Recent newspaper articles regarding the results for reading and math achievement on the National Assessment of Educational Progress tests administered by the U.S. Department of Education point out an interesting dichotomy: We are seeing improvement in math scores across the nation, but reading scores have, depending on the grade level, remained flat or declined.

In response to the demands of the No Child Left Behind (NCLB) testing requirements, most districts have moved briskly to routinize their curriculum and set up more rigid standards for curriculum and instruction.  To the extent this process has led to a careful re-thinking of what we teach and how we teach it, that’s all to the good.  However, I strongly suspect it may be the case that the methods of instruction that are going to improve student reading ability are fundamentally different than the methods of instruction that are going to improve math achievement, and we may be seeing the result of these differences in the test scores.

Math is a systematic body of knowledge that lends itself easily to a systematic approach to teaching.  There exists a very natural progression from one level and type of content knowledge to the next, and it is easy enough to refine that natural instructional progression based on both classroom outcomes and educational research.  Whether one is teaching the methods for simplifying fractions or solving quadratic equations, the body of content knowledge may be imparted in a clear, easily defined plan of lessons.

However, I’ve yet to be able to put in my Teacher Plan Book that on Tuesday we “learn to love literature” or on Friday “the magic of poetry will be made obvious” Teaching reading is in many ways more of an art than a science, however much we may dearly wish it to be otherwise.  Although it may be possible to “teacher-proof” the math curriculum so that all that is needed is to follow the program, teaching reading successfully is in my experience wholly based on the enthusiasm, inventiveness, and knowledge of the individual teacher.

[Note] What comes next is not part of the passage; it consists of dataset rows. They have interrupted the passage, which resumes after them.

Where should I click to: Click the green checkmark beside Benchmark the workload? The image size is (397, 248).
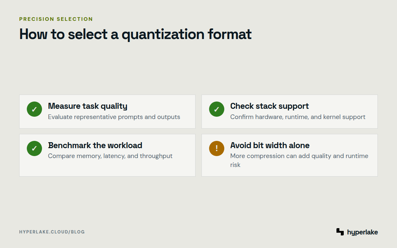[34, 148]
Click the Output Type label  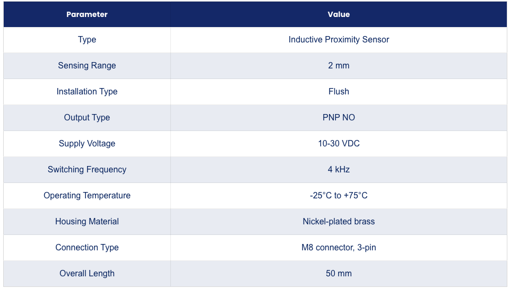[87, 118]
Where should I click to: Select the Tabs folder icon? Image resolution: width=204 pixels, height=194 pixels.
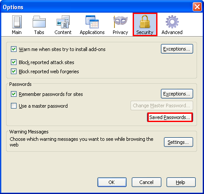tap(39, 22)
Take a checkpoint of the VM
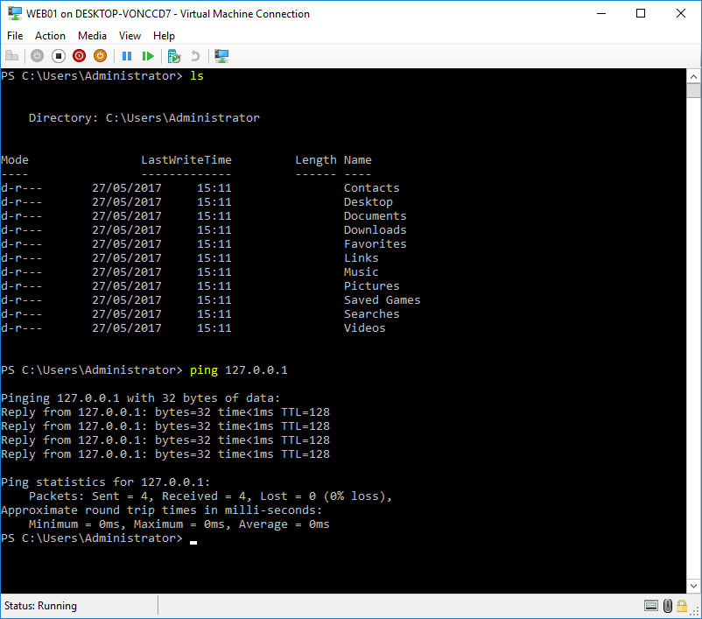Screen dimensions: 702x619 (x=173, y=55)
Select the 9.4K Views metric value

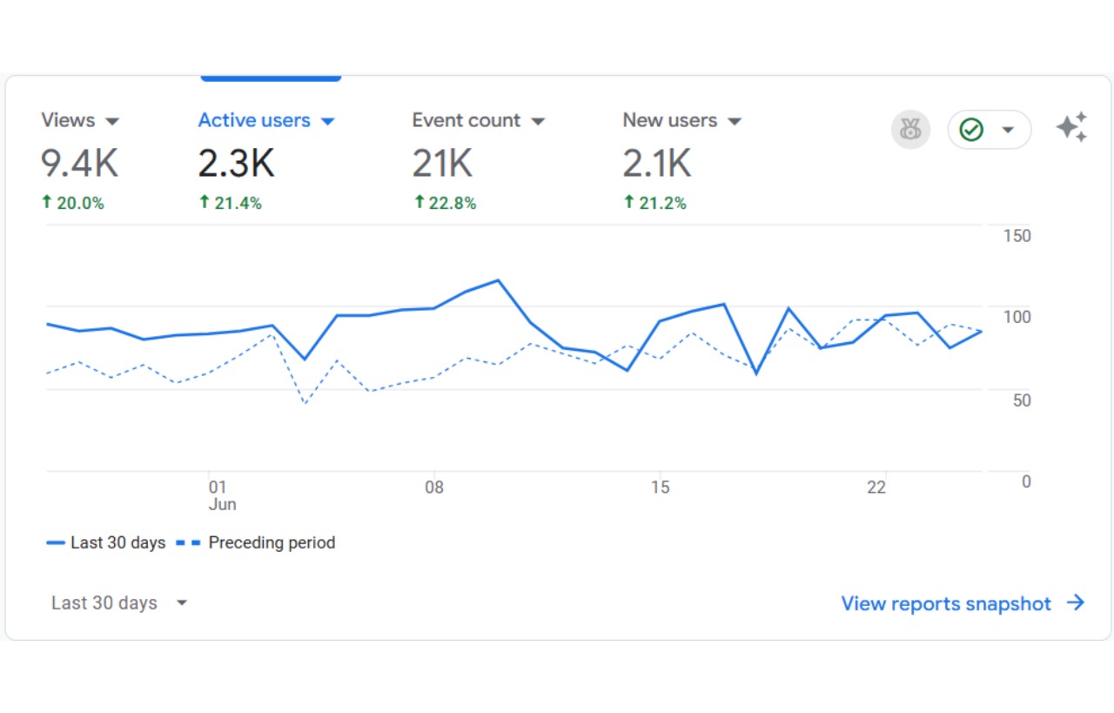click(x=80, y=163)
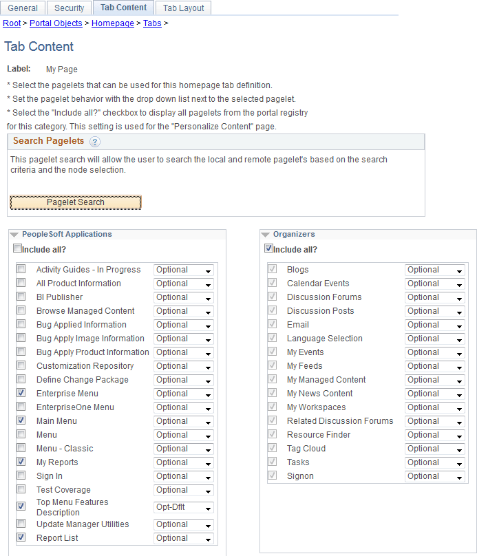The height and width of the screenshot is (556, 477).
Task: Open the Homepage breadcrumb link
Action: pyautogui.click(x=112, y=23)
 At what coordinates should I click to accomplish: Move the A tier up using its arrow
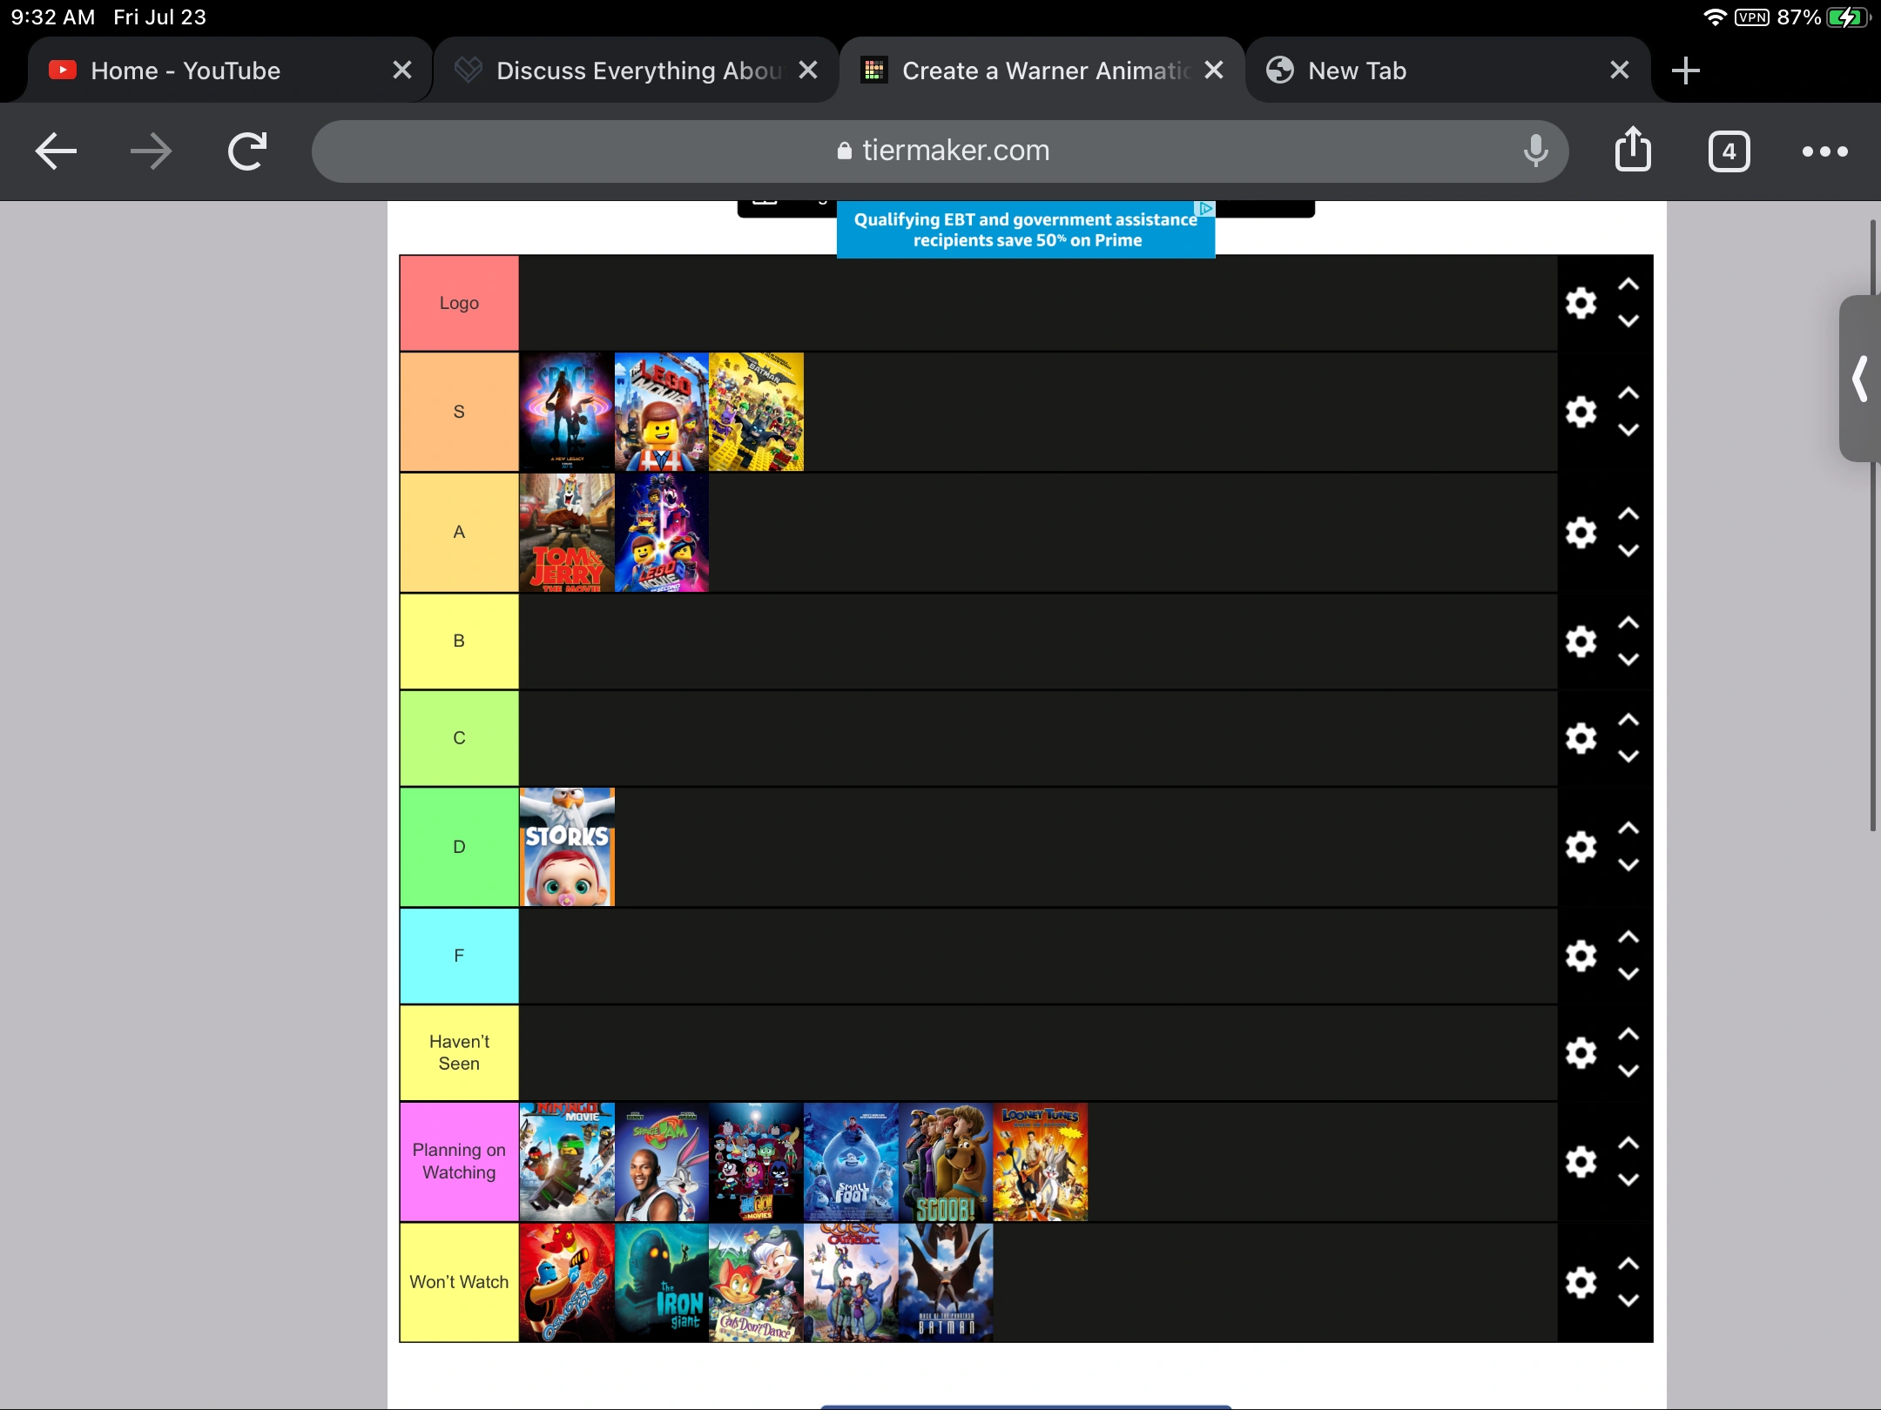[1628, 514]
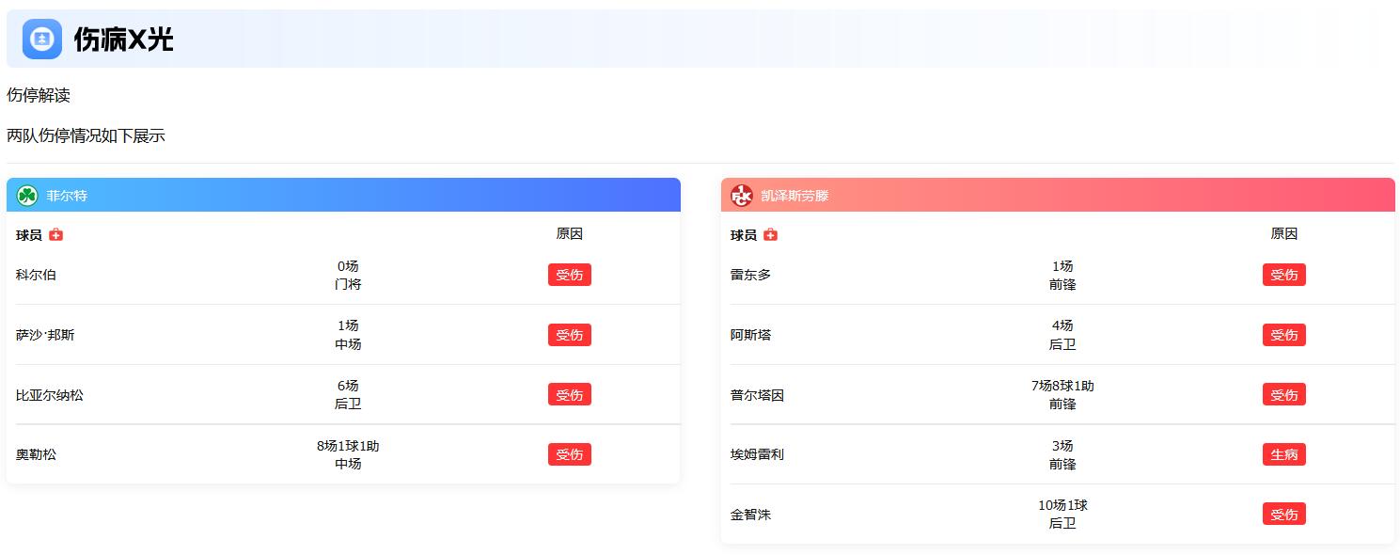Click the 凯泽斯劳滕 FCK team crest
The image size is (1400, 555).
(741, 195)
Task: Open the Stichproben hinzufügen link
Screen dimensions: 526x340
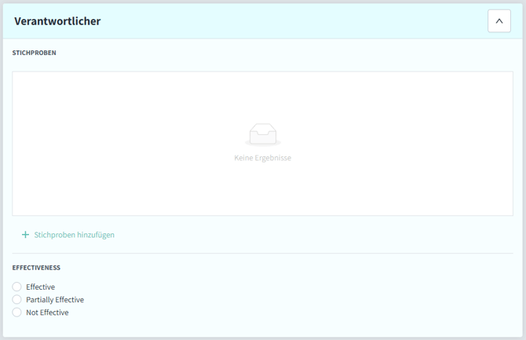Action: coord(74,235)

I still remember my 11th grade English teacher teaching us A Separate Peace by insisting we form our own boy’s prep school within our classroom.  To Kill A Mockingbird came alive for me when I was encouraged to relate the injustices visited upon Tom Robinson to injustices in my own life.  Antigone made sense to me when we wrote essays in class deciding what we would do if our brother or sister asked us to help them conceal evidence of a crime.  I was at least willing to give Animal Farm a chance when we were allowed to act out parts of the novel as the animals themselves.  In my own classroom, some of my most memorable moments involved helping my students to understand Macbeth by working in groups on rewriting portions of the play in a more contemporary style and setting.  “Cowboy Macbeth” still haunts me.

Student reading success is directly related to a Language Arts teacher’s ability to react quickly to the individual needs of a particular student or class, not being concerned about leaving the lesson plan behind and exploring new ways to fire the enthusiasm and interest of students.  If we try to force reading instruction into a box that looks good in a big binder filed away in the District Office, we are probably going to fail a lot of students.  Personally, I found the days I brought my students outside and read poetry to them under a shady tree perhaps the most wonderful of all; some students, of course, didn’t go for it at all, but I was always encouraged by those who were able to discern the wonder in Wordsworth’s “Lines Composed A Few Miles Above Tintern Abbey” in a setting more in keeping with the subject of the poem.

Perhaps it wasn’t the approved and pre-packaged method of instruction, but I believe it had some merit, and I would certainly encourage others to give it a try.